Malware details
- Technical name: trojan.blacklotus
- Family: BlackLotus

Cyberattack event
- Target: Windows 10 and Windows 11 systems

Technical details
- Abused exploits: Baton Drop (CVE-2022-21894)
- Written in: Assembly

= BlackLotus =

UEFI malware

BlackLotus is a UEFI bootkit malware discovered publicly in 2022 that bypasses Microsoft's secure boot on fully up-to-date Windows systems. BlackLotus enables persistent, stealthy control of infected machines at the firmware level, making detection and removal particularly difficult.

== Design ==
BlackLotus operates as a bootkit, meaning it infects a system during the boot process, before the operating system loads. Unlike traditional bootkits that rely on outdated firmware or misconfigurations, BlackLotus exploits a previously patched but still trusted Windows bootloader vulnerability called Baton Drop with the CVE ID CVE-2022-21894. Because the vulnerable bootloader remained cryptographically signed and trusted by Secure Boot, the malware was able to execute even on systems with Secure Boot enabled. The malware primarily targets Windows 10 and Windows 11 systems running on UEFI firmware.

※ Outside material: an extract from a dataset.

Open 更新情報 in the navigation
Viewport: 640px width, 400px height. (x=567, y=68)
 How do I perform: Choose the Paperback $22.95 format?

=== Secure Boot bypass and persistence ===
Secure Boot is a security feature designed to ensure that only trusted software loads during system startup. BlackLotus bypasses this protection by leveraging a Boot Configuration Data manipulation and an older, vulnerable Windows bootloader that was not revoked in Secure Boot's allowlist at the time of discovery. Once loaded, BlackLotus installs a malicious UEFI component that executes before the Windows kernel, maintains persistence across operating system reinstalls, and can disable or tamper with security mechanisms. This allows BlackLotus to disable Windows security features including BitLocker, Hypervisor-Protected Code Integrity, and Windows Defender components.

BlackLotus achieves persistence by embedding itself in the EFI System Partition. Because this partition is typically not scanned by antivirus software and is rarely modified by users, the malware can survive operating system reinstallation, disk-level malware removal tools, and some firmware updates. Kernel persistence allows BlackLotus to load kernel-mode drivers and acting as a platform for deploying additional payloads.

== Discovery ==
BlackLotus was first observed in the wild by security researchers in 2022 and publicly detailed in early 2023. Analysis revealed that the malware had been sold on underground forums for thousands of dollars and sold as an assembly-based bootkit prior to its public disclosure. Security researchers noted that although the exploited bootloader vulnerability had been patched, Microsoft had not revoked the vulnerable bootloader's signature, allowing it to remain trusted by Secure Boot.